The page turns over, and I may as well include this quote, though I know you already get the point already concerning Carl's opinion of the piece: "Ginsberg was just having a verbal orgy at this point. He likes words. No hallucinations were involved in the 'breakdown'; just overexposure to the metaphysical imagination of Manhattan's crackpot intelligentsia vintage 1956."

Quick note to self: it's rather ridiculous that you needed dictionary.com to look up "aberrated".  Characterized by defects, abnormality, or deviation from the usual, typical, or expected course.
You know, as in "aberration". Buh.

Last note and I can throw out this bookmark/nofrills receipt.

Ah, this is a note informing me that Carl Solomon worked as an "editor for his uncle A. A. Wynn's Ace Books, publishing Burroughs' "Junky" and contracting Ur-text of Kerouac's "On the Road"." Not what you know, but who.

I recall wanting to mention this as well: printed immediately below on p. 143 are two rude letters to Malcolm de Chazal and T.S. Eliot. A pre-internet version of trolling.

Man, I've spent far and away too much time on this, and haven't even yet gotten to the obscenity trial or the direct literary inspirations on Ginsberg. All right, the bare bones of the obscenity trial is that for something to be classified obscene in the U.S. it must be deemed to have NO social value/commentary. IF there is no social value/commentary, then it can be evaluated whether or not the work is obscene. Despite the prosecution's best efforts to trip up the various poets and professors (discounting their own witnesses of course) they couldn't even argue that it had no social value/commentary. Therefore, not obscene, free speech, constitution, yada yada. And of course the free publicity from the trial was a nice bonus.

Sorry, looking back at the book, replace my use of social value/commentary with "social importance". I'd go back and change what I previously entered here, but I think it'll be clearer if I leave it as is.

Mustn't leave out this gem from the end of the courts ruling: "In considering material claimed to be obscene it is well to remember the motto: "Honi soit qui mal y pense." (Evil to him who evil thinks.)"

As for the listed influences on Ginsberg, besides the ever present Williams and Whitman, there's:
Christopher Smart
Percy Bysshe Shelley
Guillaume Apollinaire
Kurt Schwitters
Vladimir Mayakovsky
Antonin Artaud
Federico Garcia Lorca
Hart Crane

You'll forgive me if I skip the act of recording which poems are cited here, but sure enough you can see the thread connecting them all together for Howl.

That's it, that's everything in the book. Yeesh, I mostly came out sounding negative about the whole thing, and I see I've skipped out entirely on any mention of Moloch from part II. You know what I think?
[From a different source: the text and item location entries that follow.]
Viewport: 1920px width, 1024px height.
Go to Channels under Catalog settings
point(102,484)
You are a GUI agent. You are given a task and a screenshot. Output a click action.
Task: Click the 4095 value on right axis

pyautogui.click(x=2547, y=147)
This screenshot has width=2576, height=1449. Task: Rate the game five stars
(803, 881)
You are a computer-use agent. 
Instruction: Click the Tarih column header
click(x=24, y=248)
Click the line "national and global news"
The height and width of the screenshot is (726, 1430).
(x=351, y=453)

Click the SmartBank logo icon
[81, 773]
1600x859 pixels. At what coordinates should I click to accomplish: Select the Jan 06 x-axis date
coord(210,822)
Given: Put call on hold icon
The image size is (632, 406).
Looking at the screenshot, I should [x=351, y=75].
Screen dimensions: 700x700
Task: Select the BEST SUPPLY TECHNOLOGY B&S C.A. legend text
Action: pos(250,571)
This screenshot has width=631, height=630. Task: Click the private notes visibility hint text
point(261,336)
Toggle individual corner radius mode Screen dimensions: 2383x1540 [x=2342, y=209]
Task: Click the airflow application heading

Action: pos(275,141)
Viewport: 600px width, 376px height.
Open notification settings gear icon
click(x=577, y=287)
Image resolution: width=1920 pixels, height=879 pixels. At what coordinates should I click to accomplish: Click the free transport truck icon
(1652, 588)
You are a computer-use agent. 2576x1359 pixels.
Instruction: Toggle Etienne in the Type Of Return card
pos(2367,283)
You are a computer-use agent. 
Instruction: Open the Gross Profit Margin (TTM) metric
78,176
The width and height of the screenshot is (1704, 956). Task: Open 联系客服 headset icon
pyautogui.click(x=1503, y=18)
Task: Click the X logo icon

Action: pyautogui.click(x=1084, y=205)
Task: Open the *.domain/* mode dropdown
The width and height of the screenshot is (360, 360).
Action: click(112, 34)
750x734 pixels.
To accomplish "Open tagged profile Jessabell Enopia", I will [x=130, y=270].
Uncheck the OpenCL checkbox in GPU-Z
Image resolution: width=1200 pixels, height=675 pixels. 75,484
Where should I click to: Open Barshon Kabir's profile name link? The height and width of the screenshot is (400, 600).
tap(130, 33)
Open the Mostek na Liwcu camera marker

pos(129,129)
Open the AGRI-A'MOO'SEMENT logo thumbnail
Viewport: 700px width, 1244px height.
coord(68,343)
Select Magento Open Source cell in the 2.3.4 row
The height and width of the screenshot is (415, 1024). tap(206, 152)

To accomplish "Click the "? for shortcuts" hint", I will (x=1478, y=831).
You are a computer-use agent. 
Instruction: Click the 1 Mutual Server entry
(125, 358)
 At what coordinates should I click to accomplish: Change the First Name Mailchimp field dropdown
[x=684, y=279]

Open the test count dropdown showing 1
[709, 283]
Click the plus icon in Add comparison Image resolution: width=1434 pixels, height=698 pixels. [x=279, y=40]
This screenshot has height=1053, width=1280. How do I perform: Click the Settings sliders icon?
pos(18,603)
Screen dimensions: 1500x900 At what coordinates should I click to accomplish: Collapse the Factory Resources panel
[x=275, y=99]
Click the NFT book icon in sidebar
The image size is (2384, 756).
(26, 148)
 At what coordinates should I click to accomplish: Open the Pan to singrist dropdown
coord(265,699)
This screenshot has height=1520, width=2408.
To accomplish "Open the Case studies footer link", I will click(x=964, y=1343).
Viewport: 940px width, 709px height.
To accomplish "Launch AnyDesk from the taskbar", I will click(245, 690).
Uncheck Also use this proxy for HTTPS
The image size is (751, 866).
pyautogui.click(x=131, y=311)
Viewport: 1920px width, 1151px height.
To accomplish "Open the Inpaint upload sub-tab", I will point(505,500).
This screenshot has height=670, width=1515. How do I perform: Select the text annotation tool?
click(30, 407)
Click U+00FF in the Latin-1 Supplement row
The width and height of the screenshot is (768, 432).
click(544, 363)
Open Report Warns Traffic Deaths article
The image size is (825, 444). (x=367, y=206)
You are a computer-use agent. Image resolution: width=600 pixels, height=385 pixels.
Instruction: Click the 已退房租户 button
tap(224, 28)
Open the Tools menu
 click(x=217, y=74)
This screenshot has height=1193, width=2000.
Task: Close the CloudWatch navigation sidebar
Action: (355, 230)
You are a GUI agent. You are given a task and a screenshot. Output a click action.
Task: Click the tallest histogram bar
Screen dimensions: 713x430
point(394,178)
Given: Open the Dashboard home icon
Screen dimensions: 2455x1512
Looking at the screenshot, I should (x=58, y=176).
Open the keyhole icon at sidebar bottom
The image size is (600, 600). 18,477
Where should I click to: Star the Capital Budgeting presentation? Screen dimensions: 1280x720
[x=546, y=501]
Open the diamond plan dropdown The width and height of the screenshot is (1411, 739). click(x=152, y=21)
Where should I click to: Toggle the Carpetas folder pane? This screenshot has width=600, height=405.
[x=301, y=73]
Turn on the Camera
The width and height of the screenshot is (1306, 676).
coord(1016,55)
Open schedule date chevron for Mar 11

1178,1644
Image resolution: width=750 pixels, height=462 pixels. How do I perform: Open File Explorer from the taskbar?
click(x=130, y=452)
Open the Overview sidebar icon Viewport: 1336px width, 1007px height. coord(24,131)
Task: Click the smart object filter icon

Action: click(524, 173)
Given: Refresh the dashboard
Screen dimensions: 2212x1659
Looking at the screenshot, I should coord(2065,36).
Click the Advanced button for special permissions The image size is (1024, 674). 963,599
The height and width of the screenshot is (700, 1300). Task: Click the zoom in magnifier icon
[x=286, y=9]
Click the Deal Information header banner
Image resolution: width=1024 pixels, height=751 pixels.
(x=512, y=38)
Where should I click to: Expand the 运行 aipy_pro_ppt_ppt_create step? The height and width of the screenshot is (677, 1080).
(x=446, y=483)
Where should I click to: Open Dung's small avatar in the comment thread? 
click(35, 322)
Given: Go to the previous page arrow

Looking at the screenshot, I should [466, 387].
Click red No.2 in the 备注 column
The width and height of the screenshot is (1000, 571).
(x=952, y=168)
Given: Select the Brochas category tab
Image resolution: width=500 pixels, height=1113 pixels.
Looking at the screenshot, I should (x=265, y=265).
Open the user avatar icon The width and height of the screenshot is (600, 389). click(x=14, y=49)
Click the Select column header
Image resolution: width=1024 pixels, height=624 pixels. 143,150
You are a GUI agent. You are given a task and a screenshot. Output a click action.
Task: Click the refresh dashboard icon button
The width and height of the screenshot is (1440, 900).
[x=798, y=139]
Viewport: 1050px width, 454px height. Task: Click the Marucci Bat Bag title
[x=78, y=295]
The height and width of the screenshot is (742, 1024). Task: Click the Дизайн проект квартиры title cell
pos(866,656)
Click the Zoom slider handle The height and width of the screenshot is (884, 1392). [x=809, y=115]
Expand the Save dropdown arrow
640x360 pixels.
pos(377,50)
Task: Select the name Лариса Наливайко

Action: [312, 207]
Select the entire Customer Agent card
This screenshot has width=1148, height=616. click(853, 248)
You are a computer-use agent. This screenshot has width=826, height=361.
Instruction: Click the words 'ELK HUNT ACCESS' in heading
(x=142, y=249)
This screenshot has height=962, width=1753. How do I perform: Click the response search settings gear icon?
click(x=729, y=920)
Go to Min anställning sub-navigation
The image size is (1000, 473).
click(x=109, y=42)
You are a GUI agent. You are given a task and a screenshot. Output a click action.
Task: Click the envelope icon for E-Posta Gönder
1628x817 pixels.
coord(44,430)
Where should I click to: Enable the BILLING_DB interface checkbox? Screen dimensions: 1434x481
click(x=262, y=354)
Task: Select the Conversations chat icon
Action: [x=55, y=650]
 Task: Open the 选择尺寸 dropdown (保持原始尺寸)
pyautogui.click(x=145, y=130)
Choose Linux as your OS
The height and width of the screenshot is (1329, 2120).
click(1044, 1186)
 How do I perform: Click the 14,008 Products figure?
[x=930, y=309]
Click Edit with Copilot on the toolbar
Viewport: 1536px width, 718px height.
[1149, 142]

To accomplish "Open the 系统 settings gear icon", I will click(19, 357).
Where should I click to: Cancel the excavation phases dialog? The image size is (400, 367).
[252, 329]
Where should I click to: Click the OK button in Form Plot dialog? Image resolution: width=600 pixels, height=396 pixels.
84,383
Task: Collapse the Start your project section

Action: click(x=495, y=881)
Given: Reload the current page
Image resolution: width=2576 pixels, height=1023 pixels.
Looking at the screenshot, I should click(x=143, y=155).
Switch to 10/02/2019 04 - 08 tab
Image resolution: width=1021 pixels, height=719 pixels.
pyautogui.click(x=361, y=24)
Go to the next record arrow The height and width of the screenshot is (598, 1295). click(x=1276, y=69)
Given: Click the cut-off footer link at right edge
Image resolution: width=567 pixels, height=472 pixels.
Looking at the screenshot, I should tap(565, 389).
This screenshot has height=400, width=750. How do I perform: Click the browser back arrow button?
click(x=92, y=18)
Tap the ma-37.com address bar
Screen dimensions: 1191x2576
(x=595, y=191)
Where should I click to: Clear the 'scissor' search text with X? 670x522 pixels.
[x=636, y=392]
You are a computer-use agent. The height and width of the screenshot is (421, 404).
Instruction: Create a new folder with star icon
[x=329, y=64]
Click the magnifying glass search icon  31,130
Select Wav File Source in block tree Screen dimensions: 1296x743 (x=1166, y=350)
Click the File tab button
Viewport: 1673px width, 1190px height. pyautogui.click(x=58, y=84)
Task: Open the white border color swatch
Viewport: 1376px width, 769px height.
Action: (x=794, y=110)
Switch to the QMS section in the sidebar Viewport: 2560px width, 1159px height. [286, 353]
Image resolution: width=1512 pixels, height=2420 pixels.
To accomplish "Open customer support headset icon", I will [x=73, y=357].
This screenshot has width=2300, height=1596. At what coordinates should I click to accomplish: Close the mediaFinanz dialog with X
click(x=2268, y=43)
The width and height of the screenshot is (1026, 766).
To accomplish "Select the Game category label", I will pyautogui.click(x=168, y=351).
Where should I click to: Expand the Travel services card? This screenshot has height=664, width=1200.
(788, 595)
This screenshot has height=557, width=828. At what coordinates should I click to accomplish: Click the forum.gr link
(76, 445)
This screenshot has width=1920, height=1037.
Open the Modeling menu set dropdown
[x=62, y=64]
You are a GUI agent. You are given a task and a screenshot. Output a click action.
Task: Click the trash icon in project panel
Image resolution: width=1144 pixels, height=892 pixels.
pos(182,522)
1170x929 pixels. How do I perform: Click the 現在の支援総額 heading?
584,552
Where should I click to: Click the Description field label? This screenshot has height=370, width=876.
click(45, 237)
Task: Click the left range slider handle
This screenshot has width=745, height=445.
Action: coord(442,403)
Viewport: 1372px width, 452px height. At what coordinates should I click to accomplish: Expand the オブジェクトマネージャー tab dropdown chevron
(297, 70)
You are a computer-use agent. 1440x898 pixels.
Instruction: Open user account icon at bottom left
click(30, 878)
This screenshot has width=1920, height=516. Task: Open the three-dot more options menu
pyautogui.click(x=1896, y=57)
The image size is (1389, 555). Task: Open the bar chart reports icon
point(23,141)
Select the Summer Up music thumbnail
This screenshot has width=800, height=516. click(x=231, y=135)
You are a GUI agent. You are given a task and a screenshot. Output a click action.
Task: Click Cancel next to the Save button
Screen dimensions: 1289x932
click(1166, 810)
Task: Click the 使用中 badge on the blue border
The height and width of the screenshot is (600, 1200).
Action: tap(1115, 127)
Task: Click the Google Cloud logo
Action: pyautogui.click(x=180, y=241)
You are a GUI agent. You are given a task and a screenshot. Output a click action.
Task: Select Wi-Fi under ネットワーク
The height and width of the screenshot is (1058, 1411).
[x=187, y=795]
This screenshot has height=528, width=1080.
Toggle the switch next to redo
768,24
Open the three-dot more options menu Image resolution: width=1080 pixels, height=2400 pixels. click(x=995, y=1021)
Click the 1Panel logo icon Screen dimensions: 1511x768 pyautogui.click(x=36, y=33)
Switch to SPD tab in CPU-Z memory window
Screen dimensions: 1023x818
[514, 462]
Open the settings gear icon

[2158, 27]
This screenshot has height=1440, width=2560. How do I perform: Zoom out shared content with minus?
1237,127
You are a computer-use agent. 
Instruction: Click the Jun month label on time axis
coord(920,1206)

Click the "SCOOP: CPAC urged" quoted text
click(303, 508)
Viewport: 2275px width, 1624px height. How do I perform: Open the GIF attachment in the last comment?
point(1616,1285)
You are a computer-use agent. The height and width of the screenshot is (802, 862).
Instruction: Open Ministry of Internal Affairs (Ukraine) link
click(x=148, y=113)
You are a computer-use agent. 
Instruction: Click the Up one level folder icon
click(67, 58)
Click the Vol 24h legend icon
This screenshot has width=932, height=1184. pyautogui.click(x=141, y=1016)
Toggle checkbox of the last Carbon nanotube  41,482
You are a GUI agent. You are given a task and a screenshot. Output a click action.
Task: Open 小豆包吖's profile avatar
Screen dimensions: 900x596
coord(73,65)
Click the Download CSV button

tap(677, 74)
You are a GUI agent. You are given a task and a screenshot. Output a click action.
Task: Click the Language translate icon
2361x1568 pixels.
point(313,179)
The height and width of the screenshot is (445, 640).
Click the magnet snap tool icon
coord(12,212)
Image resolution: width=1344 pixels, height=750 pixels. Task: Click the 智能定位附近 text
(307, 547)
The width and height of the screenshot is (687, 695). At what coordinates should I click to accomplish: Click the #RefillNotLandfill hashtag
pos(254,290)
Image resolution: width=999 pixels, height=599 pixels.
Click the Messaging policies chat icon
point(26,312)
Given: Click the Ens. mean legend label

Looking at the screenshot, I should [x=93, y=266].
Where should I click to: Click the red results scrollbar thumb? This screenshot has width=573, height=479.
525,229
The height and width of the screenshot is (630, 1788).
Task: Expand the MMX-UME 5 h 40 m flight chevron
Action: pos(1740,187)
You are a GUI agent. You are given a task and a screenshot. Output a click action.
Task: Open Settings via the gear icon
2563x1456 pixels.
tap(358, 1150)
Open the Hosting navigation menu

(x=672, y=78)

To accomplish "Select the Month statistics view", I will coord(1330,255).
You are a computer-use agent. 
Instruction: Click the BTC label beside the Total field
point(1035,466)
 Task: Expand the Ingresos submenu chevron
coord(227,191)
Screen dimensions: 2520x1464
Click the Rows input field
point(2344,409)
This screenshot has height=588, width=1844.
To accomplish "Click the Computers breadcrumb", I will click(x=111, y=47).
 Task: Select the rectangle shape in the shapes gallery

One persons brilliance is another persons insanity. That was basically the ruling at the trial, and it's the message of Howl, with the further addendum that society is built to destroy those it views as insane. The fact that, whether by design or accident (I'm still not convinced one way or the other), Howl works as a device to sort those who accept "brilliance" and those who dismiss it. That's kind of amazing.

Bet you wish I just said that at the start and skipped all the recording of minutiae from the book, huh?